Hatta işverenler kimi zamanlar, hizmet işçisine küçük primler önererek satışları artırmaya çalışır. Hizmet sektörü, fabrikada üretilen artı-değerin işverenin cebine kâr olarak girmesinde asli bir rol oynar. Eğer hizmet sektörü olmazsa, ne fabrika işvereni ne de mağaza sahibi kâr elde edebilir.
Üretim bir süreçtir. Sadece basit bir gömlek üretimi için bile, pamuk tarlasında çalışan işçilere, pamuku ipliğe çeviren işçilere, düğme ve benzerlerini üreten işçilere, nakliyat işçilerine, fabrika işçilerine, depo görevlilerine ve hizmet sektöründe çalışan işçilere ihtiyaç duyulur. Bu aşamalardan biri dahi gerçekleşmese, örneğin pamuk ekilmese, toplanmasa, gömlek üretilmese, elektrik kullanılmasa ya da mağazada satılmasa, kâr elde edilemez.

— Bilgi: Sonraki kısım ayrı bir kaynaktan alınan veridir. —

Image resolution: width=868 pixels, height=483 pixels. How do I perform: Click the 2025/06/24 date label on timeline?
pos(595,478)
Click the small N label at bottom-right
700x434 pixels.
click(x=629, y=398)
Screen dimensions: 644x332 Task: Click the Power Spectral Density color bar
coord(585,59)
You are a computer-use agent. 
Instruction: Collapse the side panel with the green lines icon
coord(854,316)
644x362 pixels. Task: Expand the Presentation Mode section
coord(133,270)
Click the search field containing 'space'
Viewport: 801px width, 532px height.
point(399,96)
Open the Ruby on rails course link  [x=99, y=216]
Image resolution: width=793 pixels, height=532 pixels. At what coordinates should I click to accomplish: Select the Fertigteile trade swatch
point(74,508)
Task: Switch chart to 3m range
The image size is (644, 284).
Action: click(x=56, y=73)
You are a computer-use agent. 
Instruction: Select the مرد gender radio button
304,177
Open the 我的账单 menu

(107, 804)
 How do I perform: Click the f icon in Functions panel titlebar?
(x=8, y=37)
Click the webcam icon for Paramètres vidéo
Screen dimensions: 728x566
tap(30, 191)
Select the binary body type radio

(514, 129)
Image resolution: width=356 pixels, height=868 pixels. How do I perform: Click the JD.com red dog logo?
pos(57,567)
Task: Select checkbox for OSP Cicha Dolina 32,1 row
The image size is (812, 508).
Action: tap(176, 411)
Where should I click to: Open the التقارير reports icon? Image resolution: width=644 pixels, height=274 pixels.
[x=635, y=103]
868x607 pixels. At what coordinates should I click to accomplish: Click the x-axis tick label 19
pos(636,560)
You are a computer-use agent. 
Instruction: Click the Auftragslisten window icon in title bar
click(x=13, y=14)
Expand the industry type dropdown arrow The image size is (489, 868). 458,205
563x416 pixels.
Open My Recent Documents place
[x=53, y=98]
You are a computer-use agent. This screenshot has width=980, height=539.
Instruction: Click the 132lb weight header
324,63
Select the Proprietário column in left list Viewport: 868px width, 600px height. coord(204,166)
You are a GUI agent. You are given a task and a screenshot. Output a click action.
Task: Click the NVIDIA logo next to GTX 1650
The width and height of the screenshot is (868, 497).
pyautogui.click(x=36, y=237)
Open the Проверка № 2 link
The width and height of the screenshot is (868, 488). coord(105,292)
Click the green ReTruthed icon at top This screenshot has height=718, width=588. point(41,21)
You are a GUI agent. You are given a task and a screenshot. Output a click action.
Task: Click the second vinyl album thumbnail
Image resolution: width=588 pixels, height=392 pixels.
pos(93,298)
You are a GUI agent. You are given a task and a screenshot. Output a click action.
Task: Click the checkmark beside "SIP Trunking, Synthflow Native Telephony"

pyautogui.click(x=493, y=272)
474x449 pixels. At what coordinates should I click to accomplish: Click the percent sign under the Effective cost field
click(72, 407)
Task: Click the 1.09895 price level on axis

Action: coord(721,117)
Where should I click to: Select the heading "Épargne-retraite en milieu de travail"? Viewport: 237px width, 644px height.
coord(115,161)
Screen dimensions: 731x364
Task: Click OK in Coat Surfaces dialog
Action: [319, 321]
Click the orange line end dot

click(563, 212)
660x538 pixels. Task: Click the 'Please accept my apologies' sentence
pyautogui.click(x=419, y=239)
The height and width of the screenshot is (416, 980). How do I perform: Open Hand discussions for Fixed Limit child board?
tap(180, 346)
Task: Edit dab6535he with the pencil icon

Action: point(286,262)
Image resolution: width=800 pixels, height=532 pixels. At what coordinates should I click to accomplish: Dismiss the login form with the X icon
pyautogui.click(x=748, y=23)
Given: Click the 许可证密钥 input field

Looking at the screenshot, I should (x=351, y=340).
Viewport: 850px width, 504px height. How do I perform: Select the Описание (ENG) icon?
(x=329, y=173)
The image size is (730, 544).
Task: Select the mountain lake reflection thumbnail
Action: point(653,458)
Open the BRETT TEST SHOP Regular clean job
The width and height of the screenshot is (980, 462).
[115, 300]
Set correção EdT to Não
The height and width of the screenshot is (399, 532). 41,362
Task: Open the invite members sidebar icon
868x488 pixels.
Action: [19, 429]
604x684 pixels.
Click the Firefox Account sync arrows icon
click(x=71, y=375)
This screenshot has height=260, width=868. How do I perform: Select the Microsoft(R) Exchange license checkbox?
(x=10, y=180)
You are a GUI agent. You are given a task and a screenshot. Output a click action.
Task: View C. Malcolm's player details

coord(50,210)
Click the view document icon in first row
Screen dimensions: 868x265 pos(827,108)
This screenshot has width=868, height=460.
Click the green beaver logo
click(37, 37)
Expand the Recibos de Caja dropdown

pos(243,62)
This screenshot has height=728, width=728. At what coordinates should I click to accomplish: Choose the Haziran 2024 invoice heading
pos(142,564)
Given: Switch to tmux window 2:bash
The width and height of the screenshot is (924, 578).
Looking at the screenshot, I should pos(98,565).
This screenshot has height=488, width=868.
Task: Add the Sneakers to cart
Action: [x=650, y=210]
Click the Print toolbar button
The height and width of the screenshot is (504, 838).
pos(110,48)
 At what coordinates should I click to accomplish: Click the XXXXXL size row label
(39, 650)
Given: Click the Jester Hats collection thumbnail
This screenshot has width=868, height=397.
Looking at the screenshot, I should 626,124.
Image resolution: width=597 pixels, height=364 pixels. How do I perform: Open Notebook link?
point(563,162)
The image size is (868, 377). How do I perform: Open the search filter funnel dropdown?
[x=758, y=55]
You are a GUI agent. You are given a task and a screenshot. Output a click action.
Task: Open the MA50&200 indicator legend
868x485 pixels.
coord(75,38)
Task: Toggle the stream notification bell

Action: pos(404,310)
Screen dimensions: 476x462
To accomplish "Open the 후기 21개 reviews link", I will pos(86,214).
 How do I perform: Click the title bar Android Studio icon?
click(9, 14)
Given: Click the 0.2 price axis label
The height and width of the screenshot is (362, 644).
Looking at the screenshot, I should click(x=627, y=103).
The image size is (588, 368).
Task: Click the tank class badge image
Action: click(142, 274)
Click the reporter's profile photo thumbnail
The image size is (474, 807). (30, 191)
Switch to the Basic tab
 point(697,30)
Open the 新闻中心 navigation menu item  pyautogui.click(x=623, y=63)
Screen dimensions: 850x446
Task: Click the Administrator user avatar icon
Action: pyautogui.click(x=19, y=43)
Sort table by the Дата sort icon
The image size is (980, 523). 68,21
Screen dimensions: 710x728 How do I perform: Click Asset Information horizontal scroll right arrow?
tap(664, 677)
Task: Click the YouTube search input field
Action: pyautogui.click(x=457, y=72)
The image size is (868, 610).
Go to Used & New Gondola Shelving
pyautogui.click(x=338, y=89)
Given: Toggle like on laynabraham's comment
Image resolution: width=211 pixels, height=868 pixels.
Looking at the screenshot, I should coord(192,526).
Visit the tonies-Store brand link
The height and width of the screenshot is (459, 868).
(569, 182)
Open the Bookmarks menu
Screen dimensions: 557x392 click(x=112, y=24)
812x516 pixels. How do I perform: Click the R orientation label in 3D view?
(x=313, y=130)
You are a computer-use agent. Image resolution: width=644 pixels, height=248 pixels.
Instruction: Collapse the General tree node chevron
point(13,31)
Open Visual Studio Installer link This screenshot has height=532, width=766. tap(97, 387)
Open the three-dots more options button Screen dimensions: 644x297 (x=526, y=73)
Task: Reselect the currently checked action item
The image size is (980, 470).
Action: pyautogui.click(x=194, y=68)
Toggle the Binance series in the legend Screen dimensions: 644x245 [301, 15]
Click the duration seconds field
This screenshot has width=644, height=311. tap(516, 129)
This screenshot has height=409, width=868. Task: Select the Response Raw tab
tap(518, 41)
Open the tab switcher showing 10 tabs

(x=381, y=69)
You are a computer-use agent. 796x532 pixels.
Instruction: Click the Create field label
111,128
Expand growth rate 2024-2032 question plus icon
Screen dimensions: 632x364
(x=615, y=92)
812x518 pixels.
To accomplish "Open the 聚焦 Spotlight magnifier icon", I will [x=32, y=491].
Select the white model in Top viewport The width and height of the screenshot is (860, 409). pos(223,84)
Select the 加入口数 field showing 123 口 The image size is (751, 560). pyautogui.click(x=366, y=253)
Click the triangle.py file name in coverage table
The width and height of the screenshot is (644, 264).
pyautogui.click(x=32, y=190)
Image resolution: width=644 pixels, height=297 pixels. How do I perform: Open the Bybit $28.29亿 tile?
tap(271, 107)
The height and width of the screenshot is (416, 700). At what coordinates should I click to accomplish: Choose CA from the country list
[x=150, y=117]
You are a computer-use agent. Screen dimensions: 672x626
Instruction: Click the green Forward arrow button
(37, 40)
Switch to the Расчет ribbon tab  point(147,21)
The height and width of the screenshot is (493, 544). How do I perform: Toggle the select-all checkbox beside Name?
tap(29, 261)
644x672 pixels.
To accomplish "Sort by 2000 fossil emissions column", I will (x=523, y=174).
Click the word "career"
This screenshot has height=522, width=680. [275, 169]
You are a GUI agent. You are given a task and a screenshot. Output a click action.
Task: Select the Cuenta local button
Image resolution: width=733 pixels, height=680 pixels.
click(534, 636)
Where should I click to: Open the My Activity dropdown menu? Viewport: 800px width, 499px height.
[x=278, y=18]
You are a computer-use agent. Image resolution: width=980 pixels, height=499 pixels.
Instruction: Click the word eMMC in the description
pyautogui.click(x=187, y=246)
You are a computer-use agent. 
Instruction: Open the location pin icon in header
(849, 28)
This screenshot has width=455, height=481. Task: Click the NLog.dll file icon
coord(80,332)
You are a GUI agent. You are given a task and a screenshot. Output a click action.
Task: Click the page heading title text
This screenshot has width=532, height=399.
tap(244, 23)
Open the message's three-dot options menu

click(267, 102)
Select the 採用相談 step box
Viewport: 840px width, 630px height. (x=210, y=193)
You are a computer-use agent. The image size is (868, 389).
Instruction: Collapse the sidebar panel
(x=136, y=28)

Bu nedenle işverenler en küçük bir işçi hareketinde dahi (hizmet sektöründe ya da fabrikalardaki grevlerde, direnişlerde veya iş yavaşlatmalarda) ortak tavırlar alırlar. Çünkü işverenler kârın nasıl oluştuğunu bilirler. Bu, aynı zamanda işçi mücadelesindeki ortaklığın ne kadar önemli olduğunu gösterir.
SONUÇ
Birbirini tamamlayan “Üretim Nedir?”, “Yaşadığımız Toplum ve İşçiler” ve “İş gücü ve Artı-Değer” adlı bu üç broşürde, Ekmek ve Onur İşçi Derneği’nin eğitim çalışmaları kapsamında öncü işçilerin sınıf ve sendikal bilincinin gelişmesi planlanmış ve bu sayede daha güçlü ve daha etkin bir işçi sınıfının yaratılması amaçlanmıştır. İşlediğimiz konular, aslında her gün karşılaştığımız, her gün yaşadığımız ama tam olarak kavrayamadığımız temel olaylardır. Bu olaylar bilinçli olarak karmaşıklaştırılmakta ve içinden çıkılmaz hâle sokulmaktadır.
Ama gördük ki, anlaşılamaz denilenler anlaşılır, bilinmez denilenler öğrenilir, değişmez denilen şeyler bir gün mutlaka değişir.